- [KUTIPAN TEKS]:
===
Emotional Stress terjadi ketika pikiran manusia mempersepsikan adanya ketakutan (fear) suatu marabahaya, yang mengancam keselamatan jiwanya. Persepsi yang dibuat oleh pikiran, menyebabkan tubuh merespon dengan memproduksi zat kimia tertentu yang disebut hormon stress (kortisol). Hormon ini dihasilkan oleh kelenjar adrenalin yang terletak di bagian ujung atas organ ginjal. Hormon dalam kimia tubuh berfungsi sebagai sarana komunikasi dengan organ-organ lain untuk menyampaikan pesan-pesan tertentu. Ketika hormon kortisol diproduksi dan disebarkan melalui aliran darah, maka pesan yang ditangkap oleh organ tubuh lain adalah, sedang ada marabahaya yang mengancam keselamatam jiwa, ayo kita lari atau melawan (flight or fight). Naluri untuk lari atau melawan adalah mekanisme dasar untuk bertahan hidup (survival) dalam melindungi diri terhadap ancaman bahaya dari luar.
===
- [DATA YANG DISEDIAKAN]:
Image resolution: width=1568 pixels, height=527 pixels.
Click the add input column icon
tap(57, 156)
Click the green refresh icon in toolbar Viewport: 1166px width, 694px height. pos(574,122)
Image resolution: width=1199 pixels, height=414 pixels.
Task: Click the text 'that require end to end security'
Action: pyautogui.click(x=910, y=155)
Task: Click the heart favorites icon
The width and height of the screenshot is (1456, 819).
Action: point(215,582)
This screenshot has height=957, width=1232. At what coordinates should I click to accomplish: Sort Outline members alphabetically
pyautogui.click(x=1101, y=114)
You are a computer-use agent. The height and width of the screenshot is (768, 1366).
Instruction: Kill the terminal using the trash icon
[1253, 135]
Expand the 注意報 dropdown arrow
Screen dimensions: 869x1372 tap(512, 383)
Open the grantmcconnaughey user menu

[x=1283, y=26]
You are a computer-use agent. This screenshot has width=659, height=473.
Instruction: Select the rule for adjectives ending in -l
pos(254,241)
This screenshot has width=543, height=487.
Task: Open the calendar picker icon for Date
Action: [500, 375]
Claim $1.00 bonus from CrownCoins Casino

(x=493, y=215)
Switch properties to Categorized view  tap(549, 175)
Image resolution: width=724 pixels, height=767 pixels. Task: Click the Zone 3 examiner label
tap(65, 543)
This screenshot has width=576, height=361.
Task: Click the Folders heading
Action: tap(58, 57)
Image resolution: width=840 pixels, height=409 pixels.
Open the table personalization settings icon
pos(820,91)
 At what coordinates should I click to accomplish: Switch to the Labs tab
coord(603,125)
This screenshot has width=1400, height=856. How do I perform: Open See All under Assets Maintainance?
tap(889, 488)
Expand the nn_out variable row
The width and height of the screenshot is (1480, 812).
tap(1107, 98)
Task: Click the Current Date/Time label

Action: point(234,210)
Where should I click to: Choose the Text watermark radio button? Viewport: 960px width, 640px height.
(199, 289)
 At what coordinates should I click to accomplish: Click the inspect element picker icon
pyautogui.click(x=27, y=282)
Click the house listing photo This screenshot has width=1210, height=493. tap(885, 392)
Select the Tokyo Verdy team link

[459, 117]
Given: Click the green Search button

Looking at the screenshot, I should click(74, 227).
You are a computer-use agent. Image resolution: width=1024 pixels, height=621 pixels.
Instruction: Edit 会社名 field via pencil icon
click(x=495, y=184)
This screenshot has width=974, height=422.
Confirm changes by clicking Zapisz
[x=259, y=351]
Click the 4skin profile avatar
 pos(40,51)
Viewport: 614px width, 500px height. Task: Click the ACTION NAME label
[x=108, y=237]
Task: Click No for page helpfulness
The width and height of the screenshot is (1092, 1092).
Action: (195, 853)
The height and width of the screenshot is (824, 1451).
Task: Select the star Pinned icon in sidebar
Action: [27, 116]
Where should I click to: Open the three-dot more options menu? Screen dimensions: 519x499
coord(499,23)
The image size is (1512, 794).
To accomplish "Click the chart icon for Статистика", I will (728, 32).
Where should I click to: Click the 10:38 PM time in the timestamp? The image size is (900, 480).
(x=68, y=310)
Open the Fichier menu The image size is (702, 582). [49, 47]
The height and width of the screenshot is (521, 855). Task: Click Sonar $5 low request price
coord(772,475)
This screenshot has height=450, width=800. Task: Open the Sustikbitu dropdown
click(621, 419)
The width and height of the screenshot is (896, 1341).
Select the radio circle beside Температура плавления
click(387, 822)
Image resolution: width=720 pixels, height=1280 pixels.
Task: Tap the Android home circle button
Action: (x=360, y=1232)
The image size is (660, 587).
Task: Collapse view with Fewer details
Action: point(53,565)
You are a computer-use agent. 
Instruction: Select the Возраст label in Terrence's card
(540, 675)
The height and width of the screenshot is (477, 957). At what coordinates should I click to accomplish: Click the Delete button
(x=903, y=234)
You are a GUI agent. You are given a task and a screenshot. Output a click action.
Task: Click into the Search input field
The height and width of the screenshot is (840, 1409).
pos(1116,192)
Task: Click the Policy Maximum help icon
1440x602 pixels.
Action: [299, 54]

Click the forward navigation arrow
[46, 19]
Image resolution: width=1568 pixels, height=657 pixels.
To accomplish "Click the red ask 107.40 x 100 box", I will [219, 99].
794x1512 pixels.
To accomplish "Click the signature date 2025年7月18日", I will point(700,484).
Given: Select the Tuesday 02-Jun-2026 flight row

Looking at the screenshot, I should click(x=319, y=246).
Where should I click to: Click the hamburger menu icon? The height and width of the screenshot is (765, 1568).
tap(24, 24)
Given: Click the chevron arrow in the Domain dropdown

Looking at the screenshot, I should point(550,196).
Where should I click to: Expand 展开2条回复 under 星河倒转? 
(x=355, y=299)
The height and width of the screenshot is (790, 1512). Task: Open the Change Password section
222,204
===
- [INSTRUKSI KERJA 1]:
Tentukan apakah setiap pernyataan berikut sesuai dengan teks tentang stres emosional. Jawab ya atau tidak, lalu kutip kata-kata penentunya dari teks.
(a) Hormon kortisol dihasilkan oleh kelenjar adrenalin di bagian ujung atas ginjal.
(b) Hormon kortisol disebarkan ke organ lain melalui sistem saraf.
(c) Naluri lari atau melawan merupakan mekanisme dasar untuk bertahan hidup.
- [INSTRUKSI KERJA 2]: Menurut teks tentang stres emosional, apa fungsi hormon dalam kimia tubuh?
- [INSTRUKSI KERJA 3]: Lanjutkan teks tentang stres emosional, dimulai setelah kalimat terakhirnya.

- [HASIL LATIHAN 1]:
(a) Ya: "Hormon ini dihasilkan oleh kelenjar adrenalin yang terletak di bagian ujung atas organ ginjal."
(b) Tidak: "Ketika hormon kortisol diproduksi dan disebarkan melalui aliran darah"
(c) Ya: "Naluri untuk lari atau melawan adalah mekanisme dasar untuk bertahan hidup (survival)"

- [HASIL LATIHAN 2]: Hormon berfungsi sebagai sarana komunikasi dengan organ-organ lain untuk menyampaikan pesan-pesan tertentu.

- [HASIL LATIHAN 3]:
Tubuh manusia juga memiliki mekanisme perlindungan internal atau pasukan tempur yaitu “immune system”. Ketika tubuh kemasukan benda-benda asing (seperti virus, bakteri, jamur, dll), tentara tubuh yang akan mengamankan. Sistem kekebalan tubuh internal ini membutuhkan energi (nutrisi) untuk berfungsi dengan baik. Energi (bahan bakar) tubuh yang didistribusikan melalaui alat angkut berupa sel-sel darah merah akan dikonsentrasikan pada organ tubuh yang berfungsi untuk “melawan atau lari” dalam hal ini bagian tangan dan kaki. Akibatnya terjadi pengalihan sumber energi besar-besaran (redirect) dari organ viscera (organ yang ada di rongga perut dan rongga dada) ke bagian kaki dan tangan untuk bersiap-siap melarikan diri atau melawan.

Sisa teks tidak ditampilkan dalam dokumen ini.